Copy the part of the blog text between "Sometimes I'm amazed" and "simpler ride. ;)", inclusive, swapping "drama queen" for "worrier".

• _Extract to read_
══════════

Sometimes I'm amazed at how much words, written and spoken can affect me. They can salvage me from bad situations; yet they are equally capable of destroying me. Maybe if I were less of a drama queen and more of an airheaded reader of COSMO...life will be a much simpler ride. ;)

i will always be happy

posted Monday, Jul 24 10:16 am

Someone told me recently, "do whatever makes you happy." I agree with this. One can be either happy or sad, and I choose to be happy. But sometimes it's not that simple or straightforward. The thing that makes you happy can be the very thing that makes you very very sad. When you care about something so much, whatever threatens it would make you sad. When something that makes you so happy may slip away from you, that very source of happiness turns into the reason for your sadness. Ironic isn't it? So even though technically you need to sever the source of your sadness, by doing so, you might well be severing your source of happiness. Such a dilemma. What to do when faced with such a situation? My usual solution - ... uate. It's not purely logic, but also about how you feel overall. In any case, whatever decision you eventually make, make sure you'll eventually be happy about it. There's no room for regret. No point to regret anyway. When one chooses to do something - a decision that's well thought out and not a result of wilfulness or rashness, the motivation behind it must be an effort towards creating a better situation for oneself. Simply speaking, when I choose to do something, it must be because the decision will create a better outcome for myself. The ending will make me happier. Knowing this, my position is quite clear. Ball's out of my court. I know what makes me happy and what will make me happy. So I've made my choice. Now it's out of my hands. Whatever happens, I know I will always be happy about the choice I've made. Anything that hampers it, I'll just have to deal with. But I'm joy. I was born to be happy. And I will always be.

addicted to golf

posted Sunday, Jul 23 8:47 am

I really like golfing. I never thought I'd say this. In the beginning, I have more of a careless attitude towards golf - just another sport I picked up. But later on, as I get to know more about the game, played more, screwed up more and yet hit more reasonably okay shots, I start to like the game even more. It's a very challenging game in many ways. So many things to think about: which club to use depending on the distance and the nature of the course, where the wind is blowing, whether the green is sloped or uphill, reading and estimating the distance, aiming etc etc. Gave me a headache whenever I play for real. But despite the frustrations I feel whenever play badly, which is pretty often, I still enjoy the game at the end of it all. I love the challenge. And boy, is it a good workout. Whoever says golf is an old man's game must not have tried golfing for real. And everytime I play, I learn something new, be it on the range or on the course. Of course I can't say much since I haven't played that much at all. But anyway, the point is, I LIKE GOLF! And...there's the bimbo-ish side of it. I get to wear all these nice golfing outfits, caps, accessories, shoes etc. I know I know, it shouldn't matter. But it does to me! I feel motivated when I look good and am dressed for the occasion. Just like how I like to look hip hop when I go for hip hop classes, look saucy and latin for latin dancing, and jazzy with my little shorts and leg warmers for jazz. Maybe it's because I'm a bit of a drama queen. I just LOVE to look the part.

══════════

• _Information supplied_
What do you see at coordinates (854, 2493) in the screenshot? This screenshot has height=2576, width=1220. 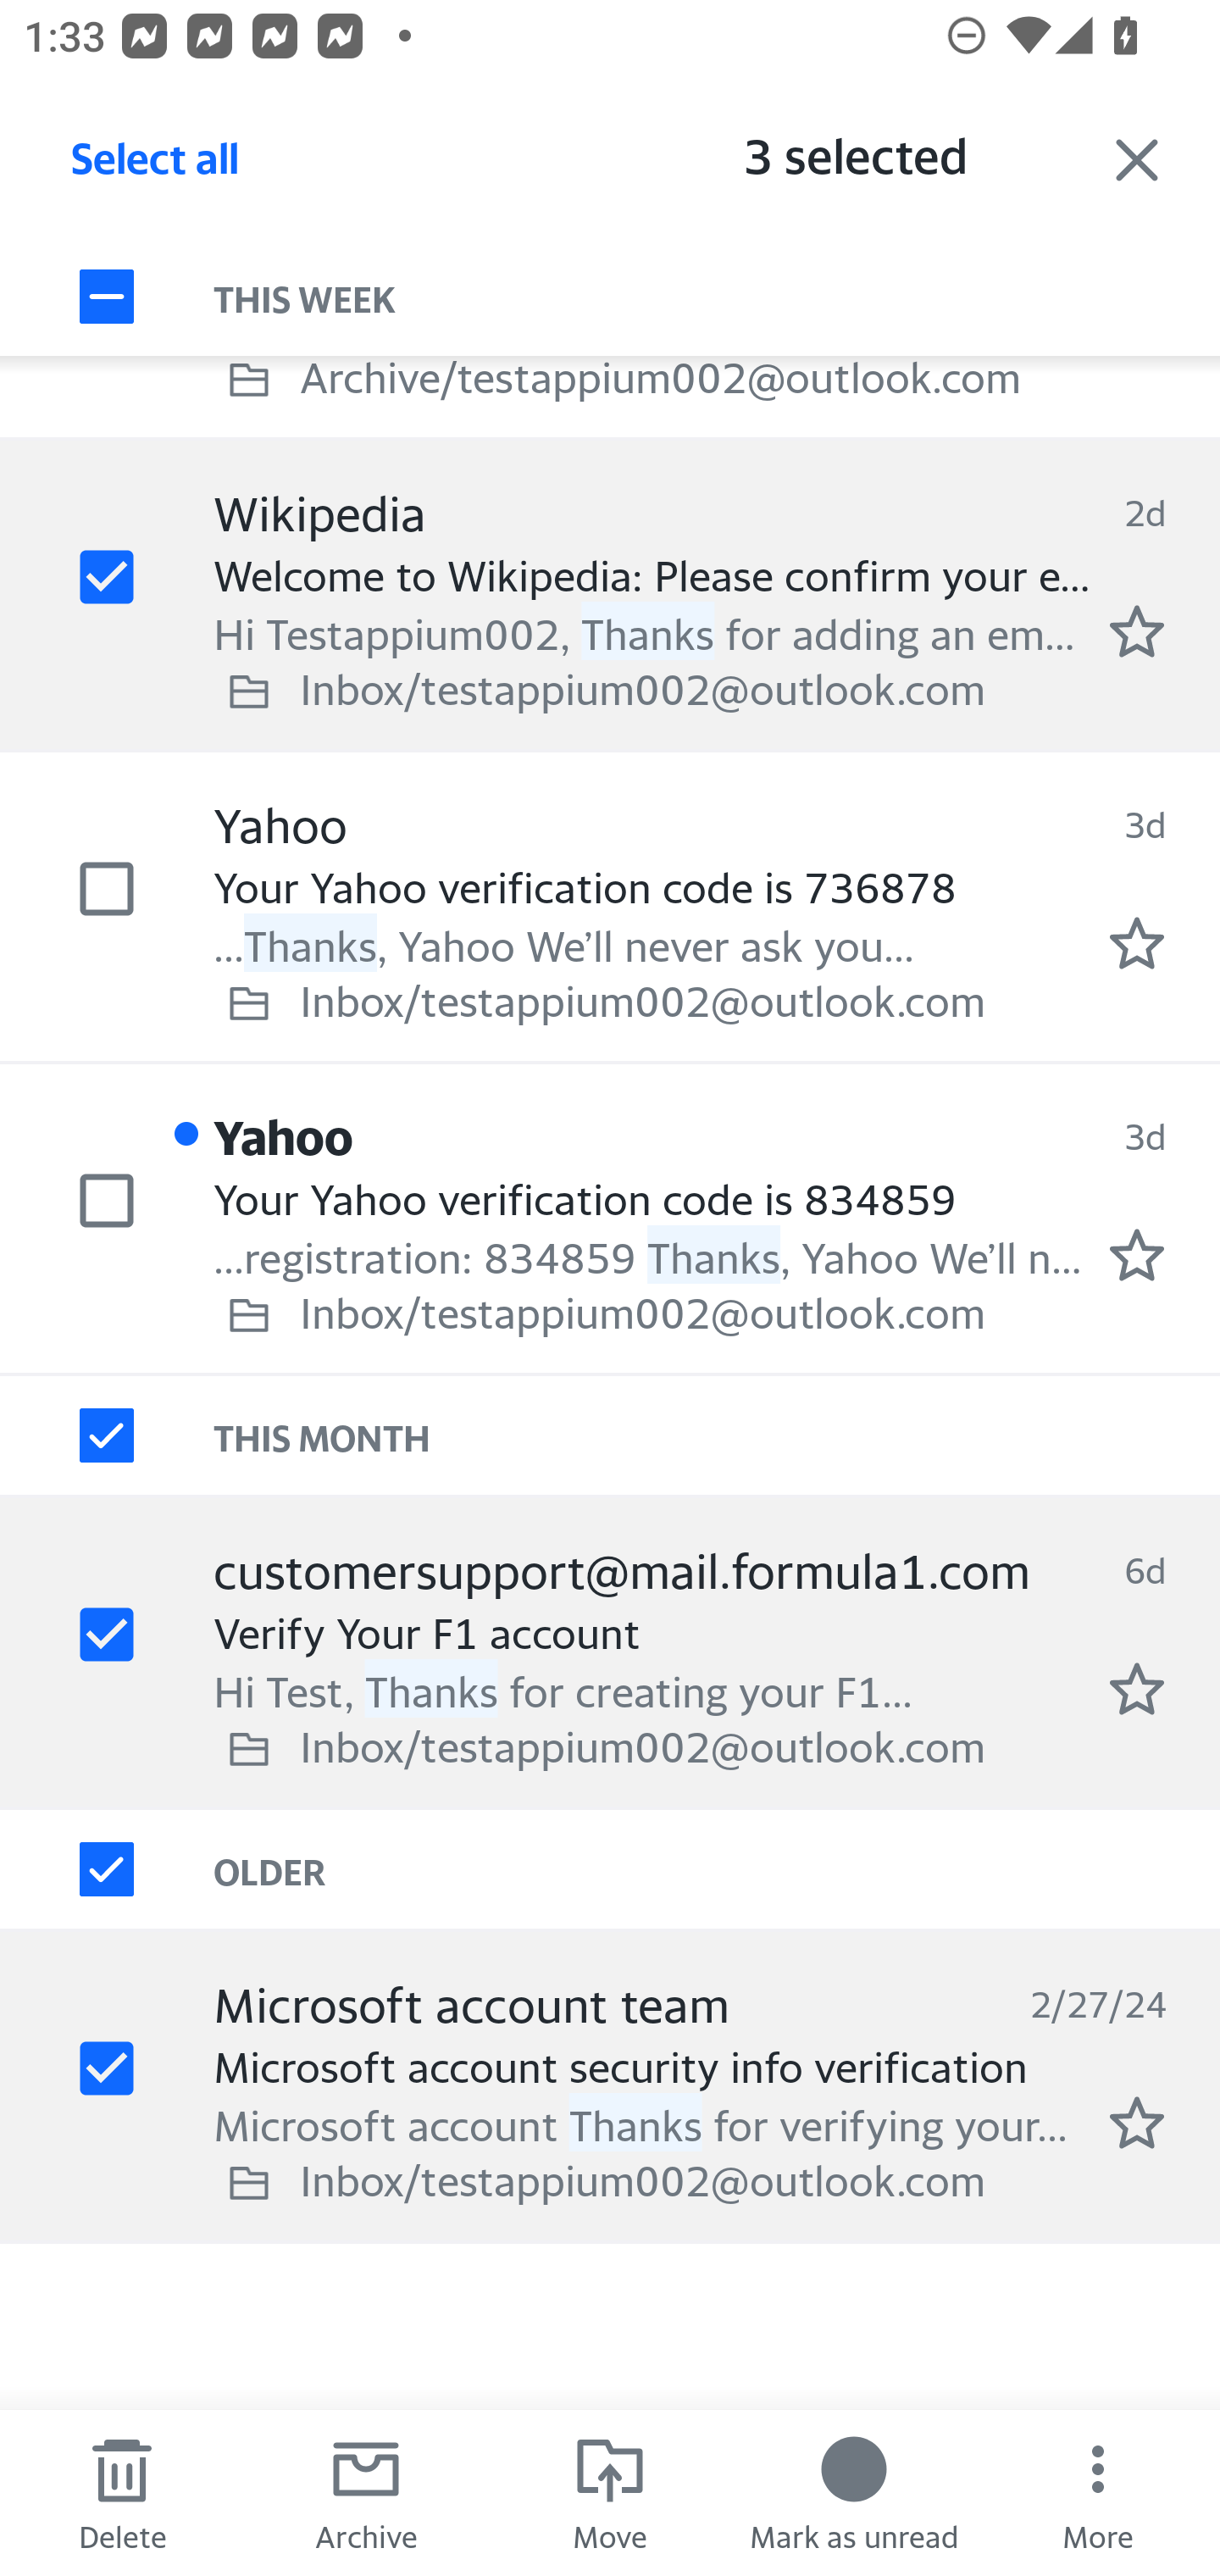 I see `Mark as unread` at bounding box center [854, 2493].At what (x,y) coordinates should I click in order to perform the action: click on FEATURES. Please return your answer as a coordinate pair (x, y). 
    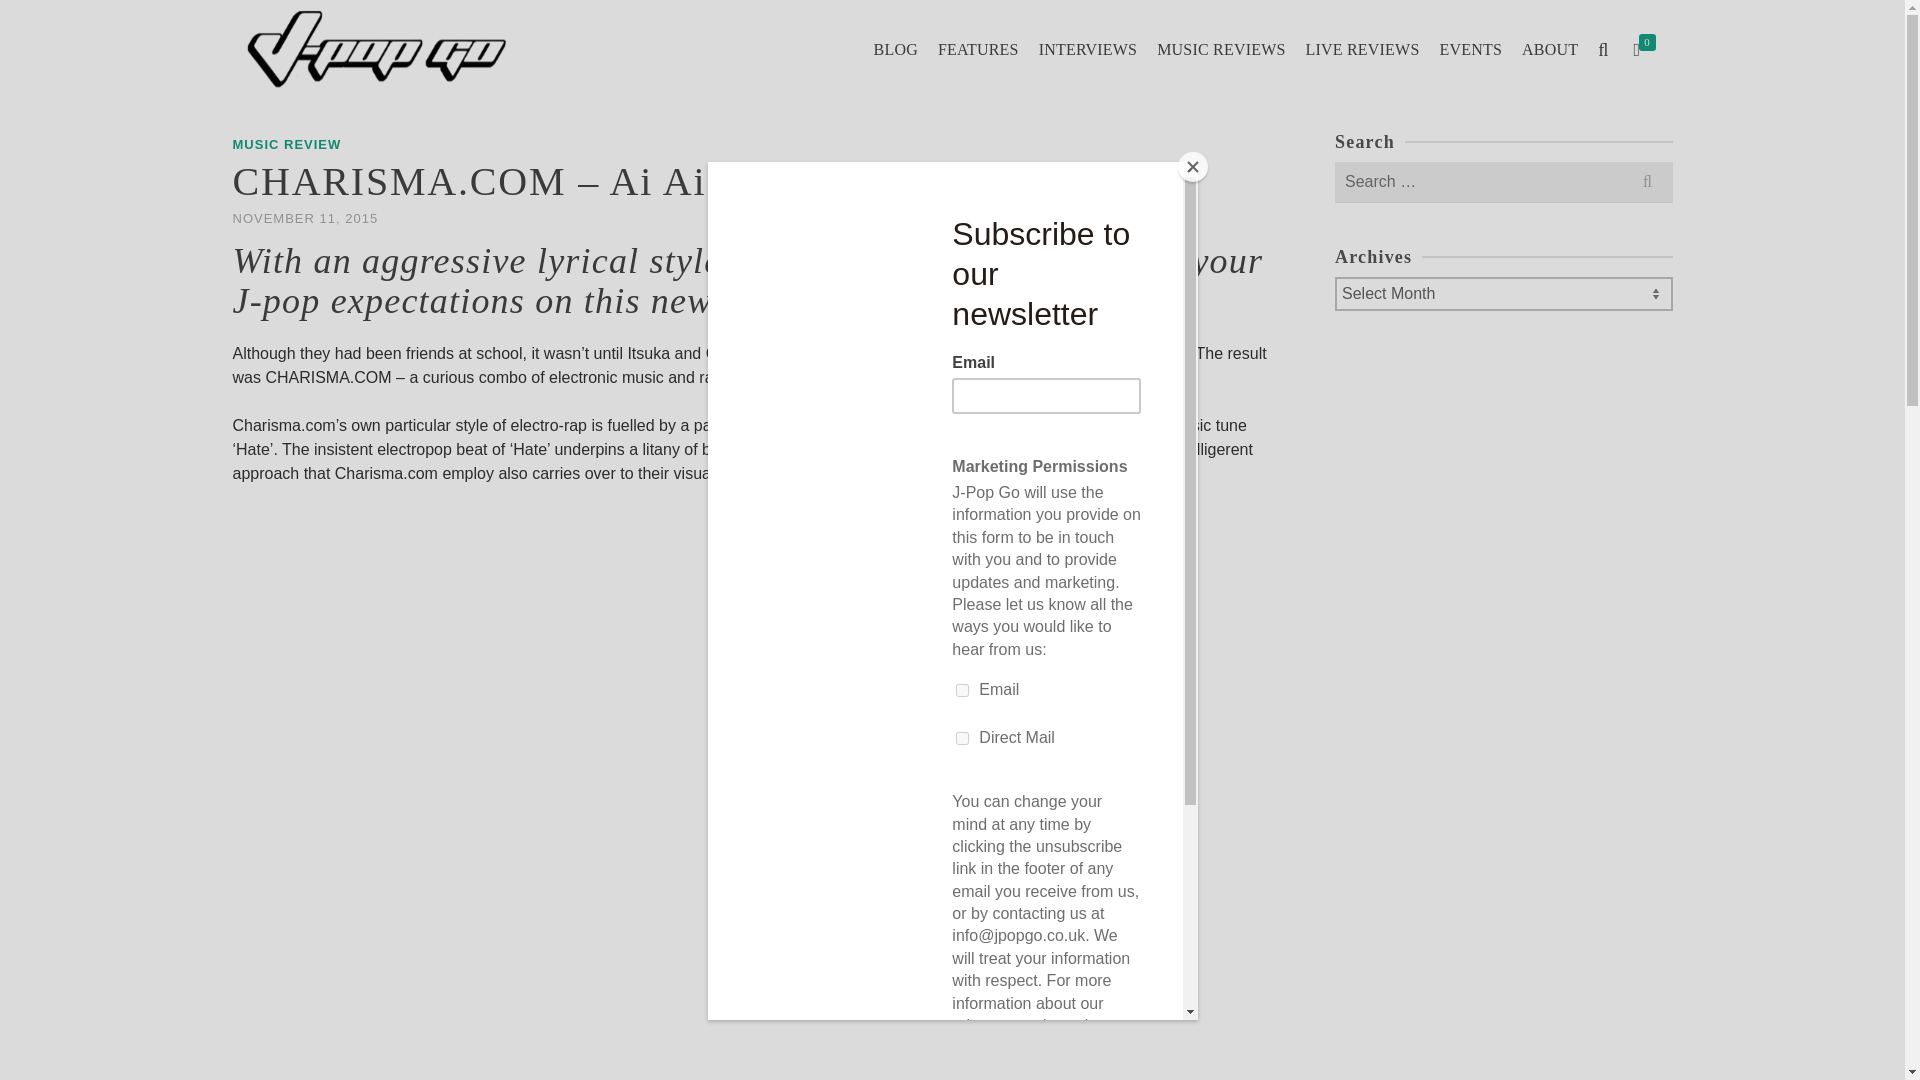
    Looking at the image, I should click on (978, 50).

══════════

• _Written answer_
Sometimes I'm amazed at how much words, written and spoken can affect me. They can salvage me from bad situations; yet they are equally capable of destroying me. Maybe if I were less of a worrier and more of an airheaded reader of COSMO...life will be a much simpler ride. ;)